_Aim of the exercise:_ Below are records; the lines starting at the one with "You are a computer-use agent. This" and ending at the one with "This screenshot has height=360, width=392." must be reproduced exactly, both included. Pictures must not appear.

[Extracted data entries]
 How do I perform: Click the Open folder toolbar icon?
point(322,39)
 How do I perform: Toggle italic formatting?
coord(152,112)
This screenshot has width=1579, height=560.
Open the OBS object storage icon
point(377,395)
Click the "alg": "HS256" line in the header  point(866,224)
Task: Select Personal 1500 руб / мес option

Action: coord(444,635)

--

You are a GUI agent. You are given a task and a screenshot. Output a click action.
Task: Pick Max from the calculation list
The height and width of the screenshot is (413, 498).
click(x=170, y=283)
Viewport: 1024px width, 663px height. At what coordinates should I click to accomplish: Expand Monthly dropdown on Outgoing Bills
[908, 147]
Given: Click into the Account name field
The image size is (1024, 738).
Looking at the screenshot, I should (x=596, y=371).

---

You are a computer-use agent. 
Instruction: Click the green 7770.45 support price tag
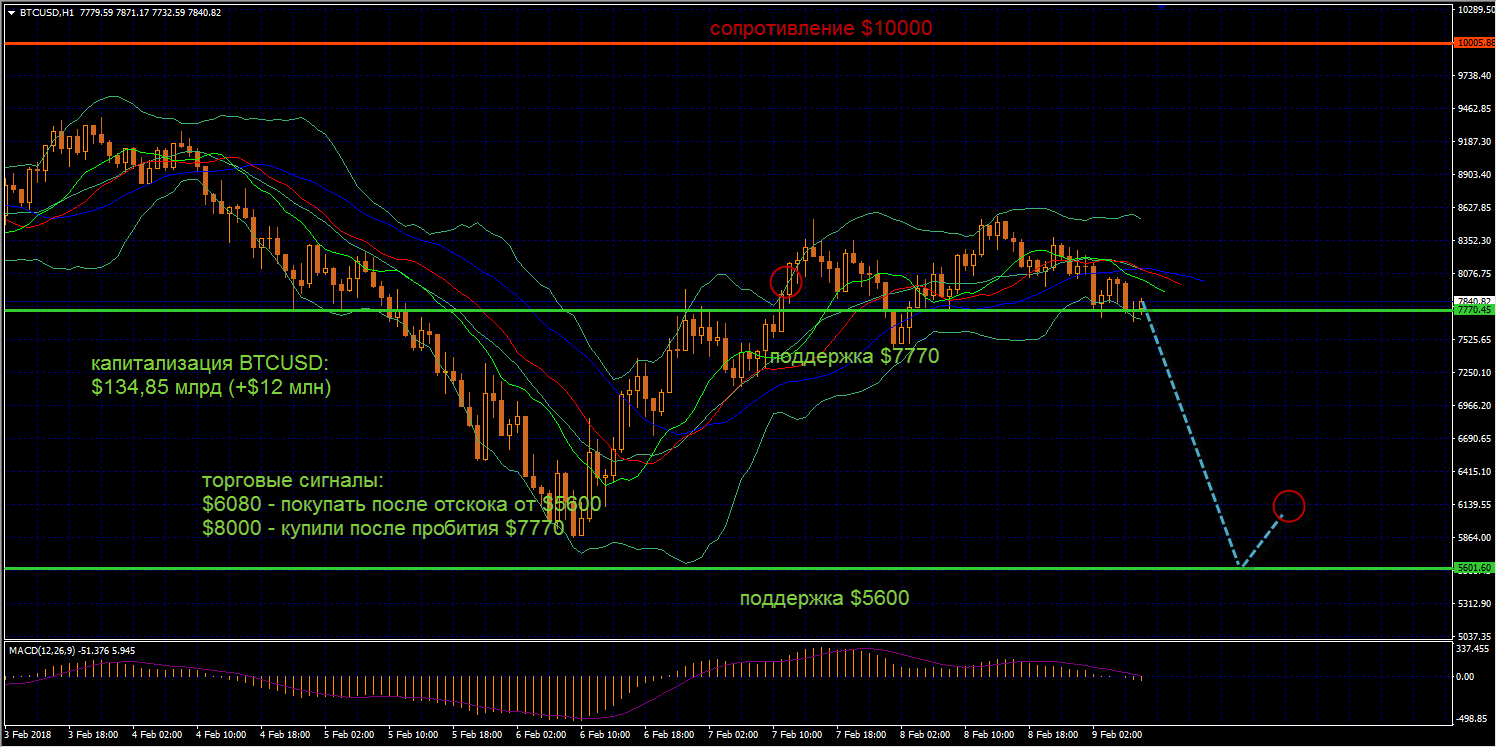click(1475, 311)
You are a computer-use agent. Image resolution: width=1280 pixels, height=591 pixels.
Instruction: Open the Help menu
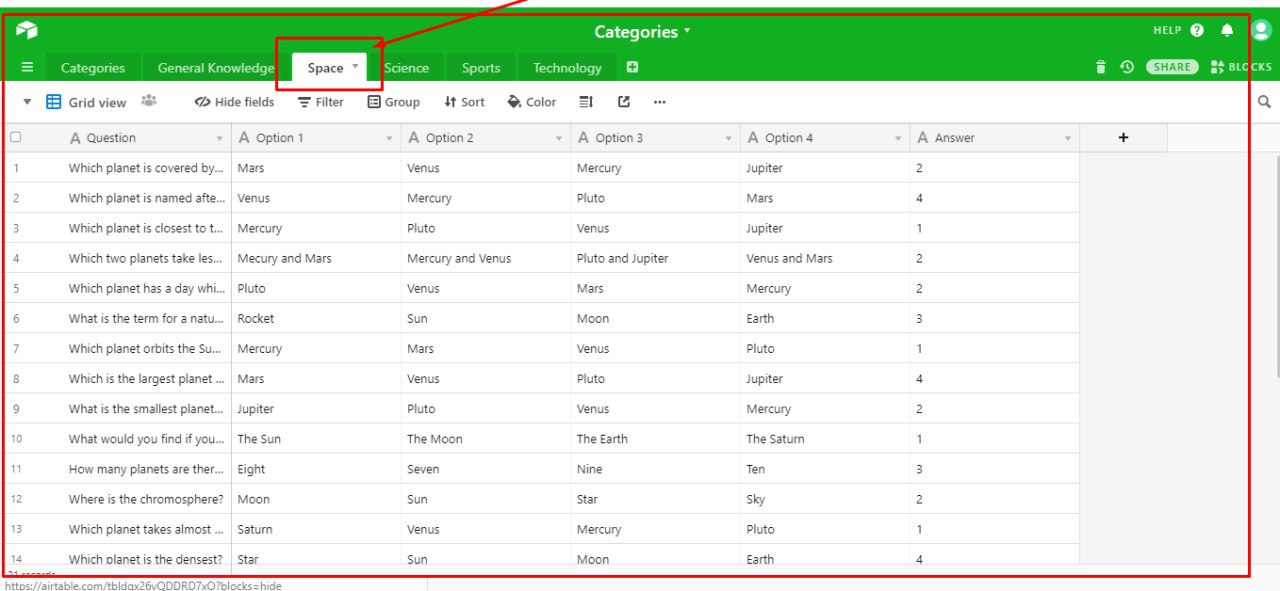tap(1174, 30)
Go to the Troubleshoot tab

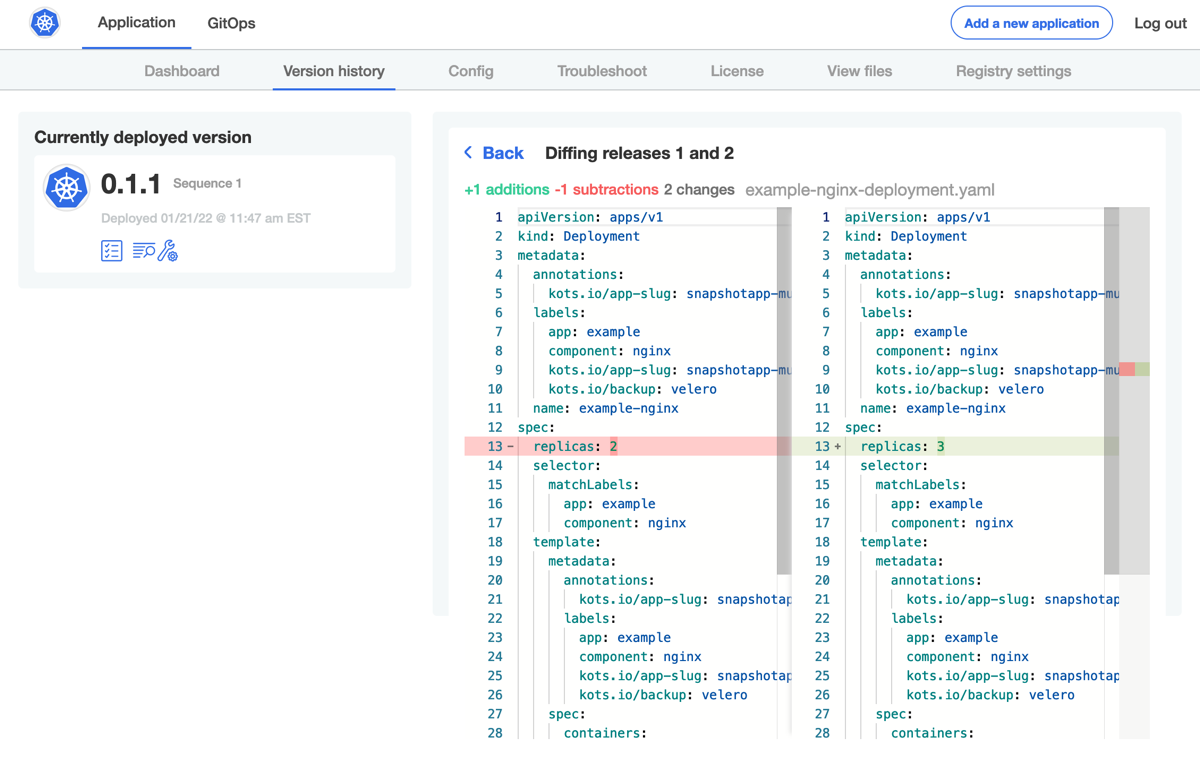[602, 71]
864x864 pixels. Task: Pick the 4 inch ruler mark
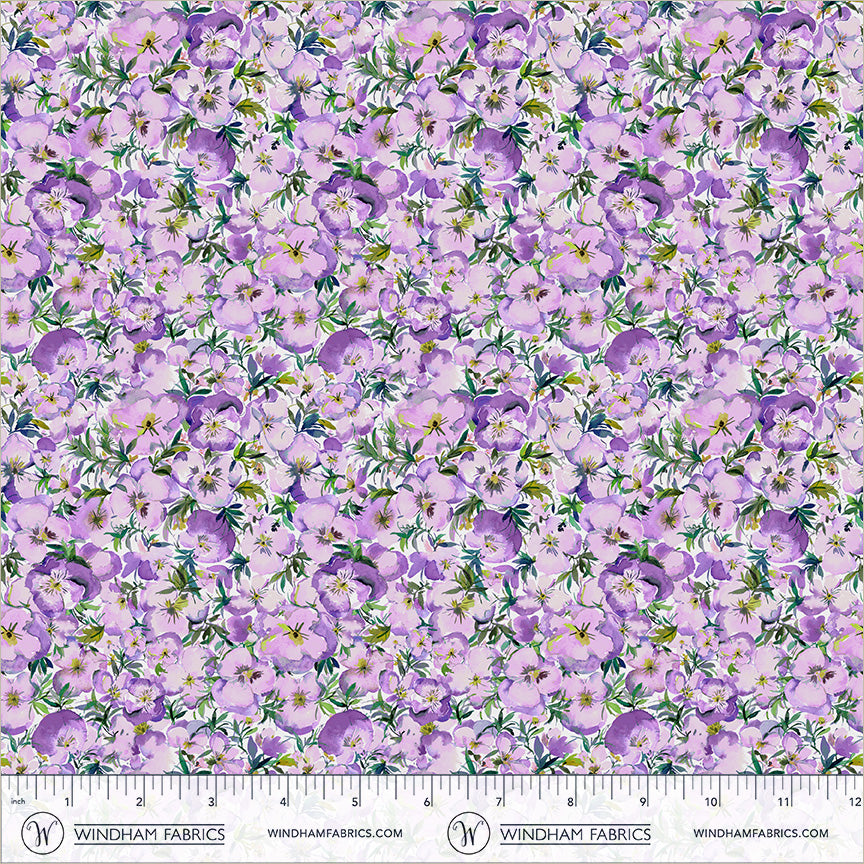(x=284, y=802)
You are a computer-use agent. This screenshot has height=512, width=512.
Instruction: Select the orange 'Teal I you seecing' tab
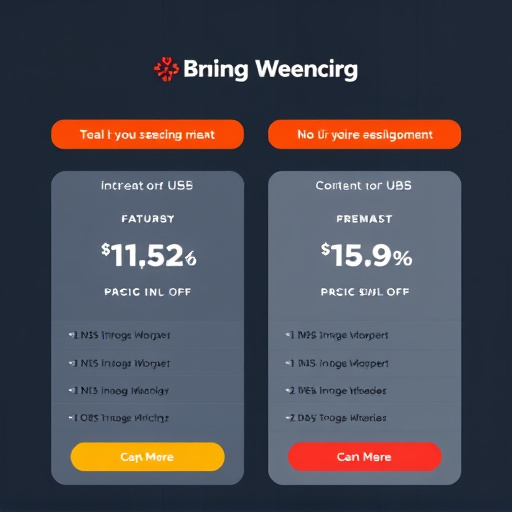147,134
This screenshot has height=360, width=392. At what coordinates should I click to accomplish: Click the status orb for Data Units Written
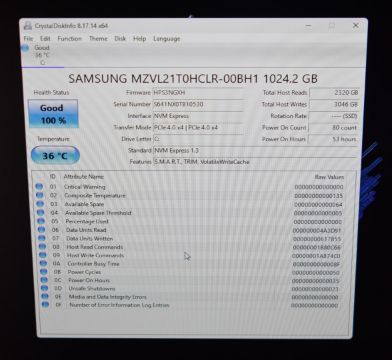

_Answer box:_
You are a computer-use agent. This screenshot has height=512, width=512.
Instruction: Select the orange 'Teal I you seecing' tab
147,134
This screenshot has height=360, width=392. At what coordinates should I click to accomplish: Click the status orb for Data Units Written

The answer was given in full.